Data in this exercise:
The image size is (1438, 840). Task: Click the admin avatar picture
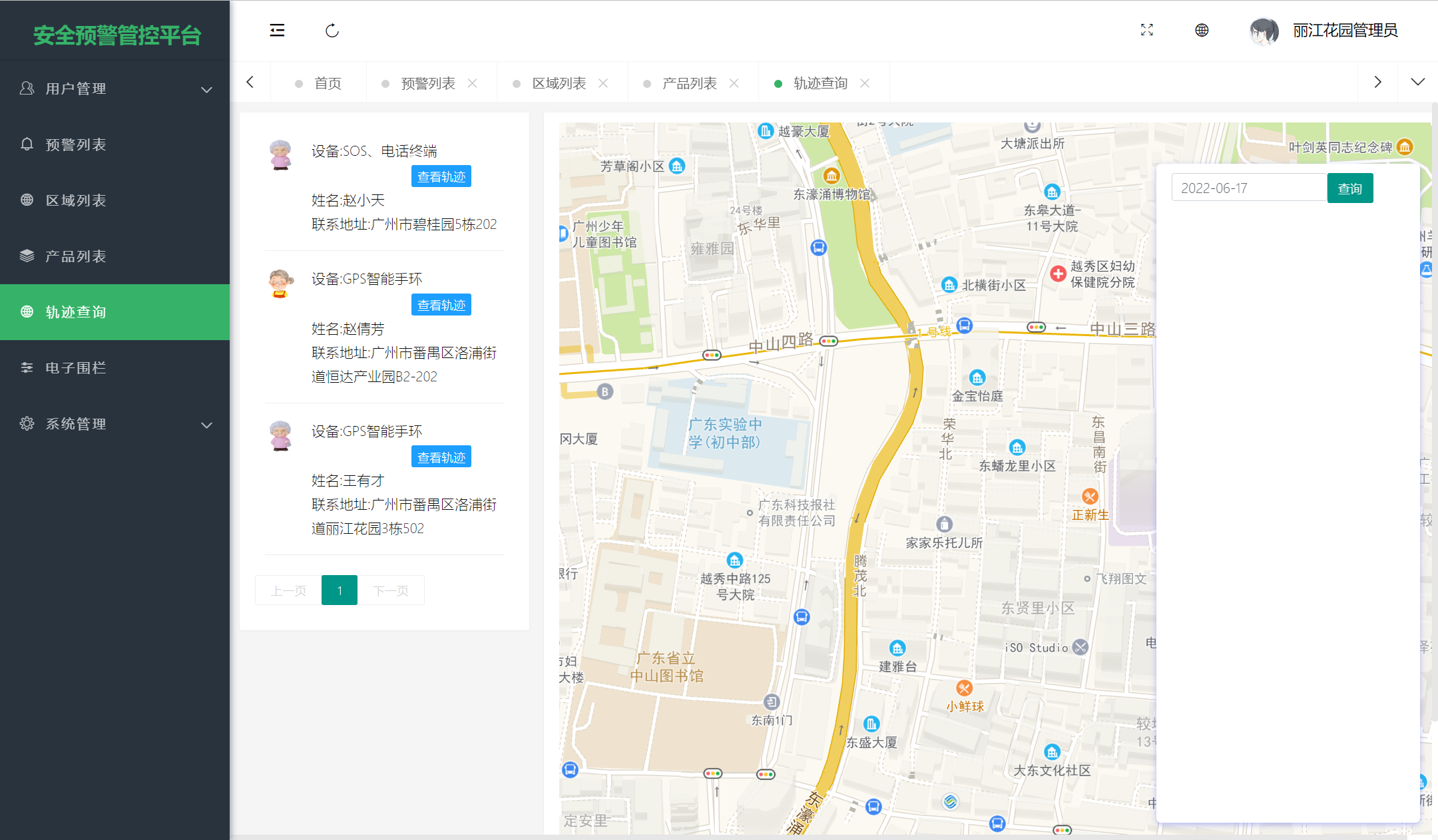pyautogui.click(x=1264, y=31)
--
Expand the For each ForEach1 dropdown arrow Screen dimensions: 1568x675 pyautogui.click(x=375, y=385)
==
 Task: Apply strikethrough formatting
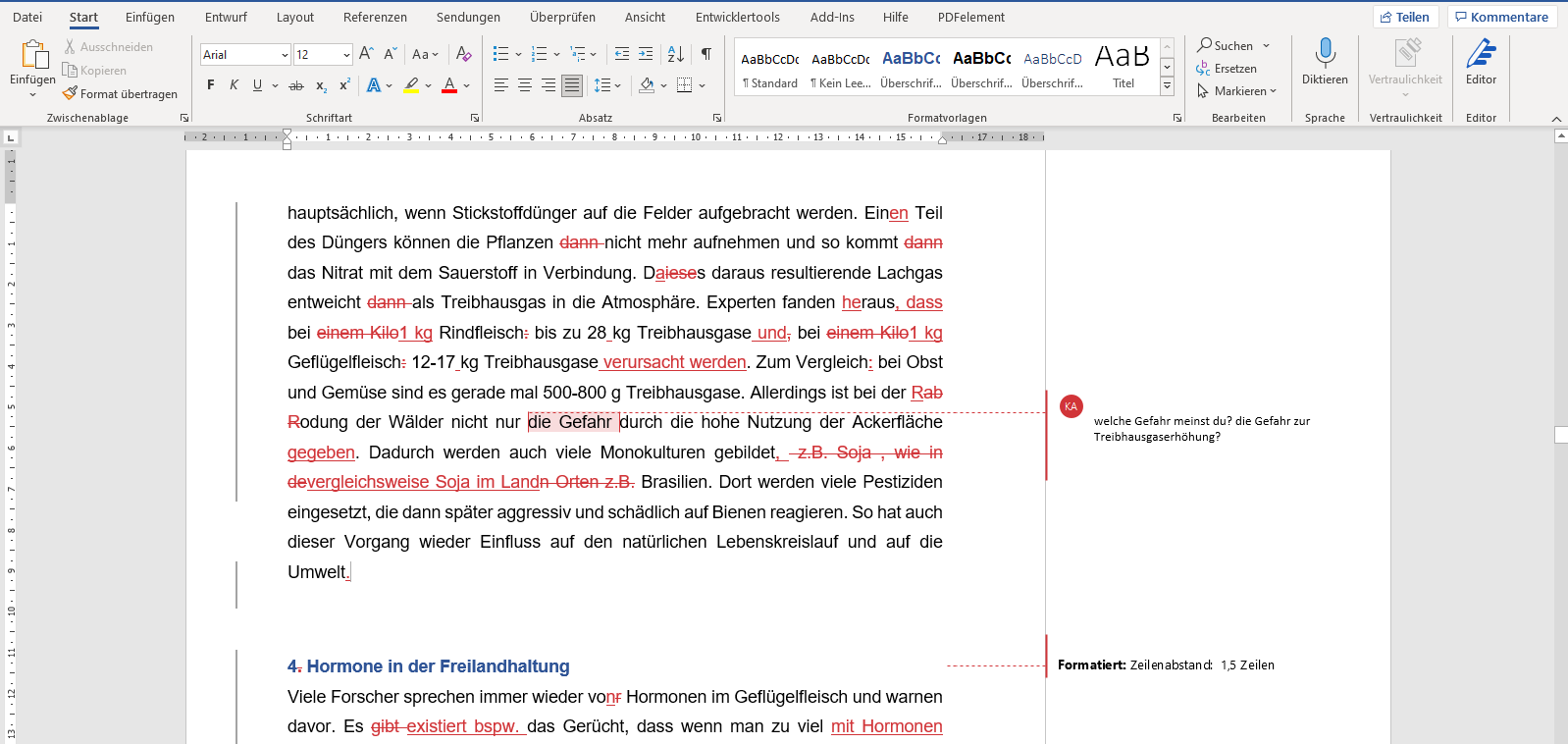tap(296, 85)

Request:
Convert the lines from the one containing "The image size" through the one containing "pyautogui.click(x=1264, y=31)", inclusive, into a JSON list of strings with one string per line, omitting blank lines and leaving out the pictures.

Result below:
[
  "The image size is (1438, 840). Task: Click the admin avatar picture",
  "pyautogui.click(x=1264, y=31)"
]